TEXT EXCERPT ->
▬▬▬

# How to draw a square on cylinder?

Consider three points on the square, say B, C and D. Without loss of generality we can assume that they have the coordinates

 C = (r \cos \phi,r \sin\phi,h)
D = (r \cos (180-\phi),r \sin(180-\phi),h)
B = (r \cos \phi,-r \sin\phi,0)


The conditions that they form a square mean that

 CD = BC


where

 CD = 2r \cos \phi
BC = \sqrt{(2r \sin\phi)^2+h^2}


This yields

 \phi = \acos(h^2/(4r^2))/2


This confirms hpechristiansens numerical result:

 CD = 2 r \cos \left(\frac{1}{2} \acos\left(\frac{h^2}{4 r^2}\right)\right)

▬▬▬

GIVEN MATERIAL ->
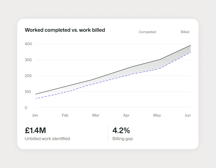This screenshot has width=216, height=168.
Task: Click the dashed Billed line at May
Action: (160, 68)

▬▬▬

PROBLEMS ->
a) Quote the stretch of the square-on-a-cylinder derivation from "# How to draw" through "(r \cos \phi,r \sin\phi,h)".
b) Extend the square-on-a-cylinder derivation, starting right after its final line.

OUTPUTS ->
a)
# How to draw a square on cylinder?

Consider three points on the square, say B, C and D. Without loss of generality we can assume that they have the coordinates

 C = (r \cos \phi,r \sin\phi,h)

b)
MWE

\documentclass[border=2mm,12pt,tikz]{standalone}
\usepackage{tikz-3dplot}
\usetikzlibrary{3d,calc,backgrounds,patterns}
\begin{document}
\pgfmathsetmacro{\myr}{3}
\pgfmathsetmacro{\h}{2}
\pgfmathsetmacro{\angA}{acos(\h*\h/(4*\myr*\myr))/2}
\tdplotsetmaincoords{65}{100}
\begin{tikzpicture}[tdplot_main_coords,scale=1,line cap=butt,line join=round]
\begin{scope}[canvas is xy plane at z=0]
\draw[dashed] (\tdplotmainphi:\myr) arc(\tdplotmainphi:\tdplotmainphi+180:\myr);
\coordinate (O) at (0,0);
\coordinate (A) at (\angA:\myr);
\coordinate (B) at (180-\angA:\myr);
\draw[thick] (\tdplotmainphi:\myr) coordinate(BR) arc(\tdplotmainphi:\tdplotmainphi-180:\myr)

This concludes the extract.